Religious affiliation, language spoken at home, immigration status, marital status and a great deal more is recorded on the long form of the Statistics Canada census, which in the past was sent out to 20 per cent of the population and had to be filled out or the recipient was penalized. Religious affiliation is one of a few categories recorded only every other census, once every 10 years.

Next year, however, the government is taking a new approach, where fewer details will have to be disclosed. Industry Minister Tony Clement said the decision was taken in response to complaints that the census was an intrusion into privacy.

"The government does not believe it is appropriate to force Canadians to divulge detailed personal information under threat of prosecution," Clement said in a press release.

Without the religious affiliation data the Toronto Catholic District School Board will be left with "a very black hole" in its attempts to keep track of families eligible to send their children to Catholic schools, said Sandra Vitale, the TCDSB's official in charge of voter registration.

She worries it's renters, many of them recent immigrants whose first language is not English, who are least likely to voluntarily fill in a form.

"It's the people who move from one building to another, from one apartment to another," said Vitale. "These are the ones we don't have information on. If they are not obligated to complete a form then they're going to be lost."

There's money on the line for Catholic boards if they no longer have reliable census data on religious affiliation or linguistic communities, said Carol Devine, Ontario Catholic School Trustees' Association director of legislative and political affairs.

"There certainly are grants within the (provincial) funding formula in which the funding for those grants is based on some of the data which will come from the long form of the census," she said.

The Ministry of Education told The Catholic Register there are five different grants or allocations in the school board funding formula which rely on census data. These affect funding for at-risk students from low-income neighbourhoods, immigrant students struggling with English, French schools and programs for native pupils living off-reserve.

The French Catholic school boards will be hit by a double whammy if reliable census data on both language and religion is left to a less reliable survey, said Association Franco-Ontarienne des Conseils Scolaires executive director Carole Drouin.

"To realize our mandate with the Catholic community, to be able to discern where they are and what religious affiliations are present, that's the kind of data we look into," she said.

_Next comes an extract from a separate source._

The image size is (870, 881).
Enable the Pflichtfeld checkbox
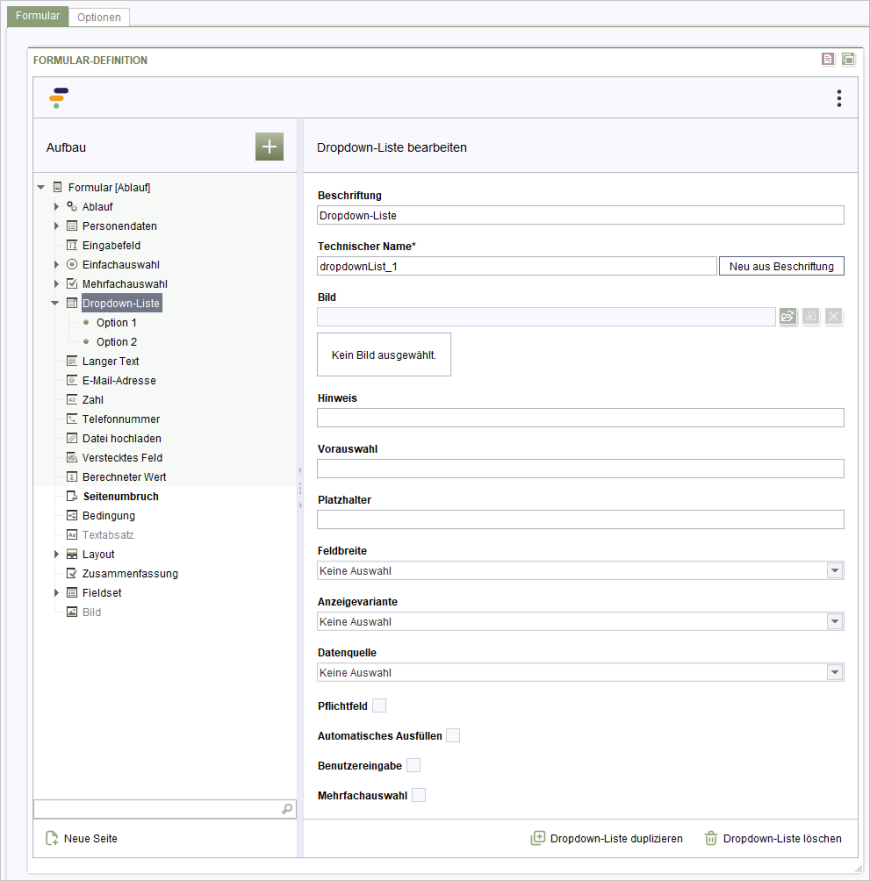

With more and more French students coming from immigrant families, Drouin worries that a voluntary survey is least likely to capture lower income, immigrant renters whose first language is not English.

Bad data equals bad decision making, said Drouin.

"We're a knowledge-based society. So everybody who is involved in decision making — investors, people who do marketing, people in education, the policy makers — all make their decisions based on data," she said.

Under reporting of low-income households is also a problem for the social welfare agencies Catholic Charities of the Archdiocese of Toronto funds, said executive director Michael Fullan.

"Without that information, they'd be just sky-bluing it," said Fullan.

The archdiocese of Toronto relies on census data in planning parishes and pastoral services, said David Finnegan, the archdiocese's executive director of Planning, Properties and Housing. It contracts Statistics Canada to generate stats from the census specifically for the geographical area.

"We use that to know what the population is within the diocese, what the ethnic breakdown is, what the percentage of Catholics is, what the average household (number) is, etc.," Finnegan said.

The archdiocese relies on Statistics Canada data "to see how can we best be pastorally available to people," said research director Suzanne Scorsone.

"Where do you send the pastors who speak Mandarin or Spanish or Polish? Where are the growing populations? And how do we plan for the future?" she asked. "Up to this point, Statistics Canada has been a treasure trove of exceedingly useful data for the pastoral and also the social service and educational service of the people that our religious body approaches or has cared for in any way at all."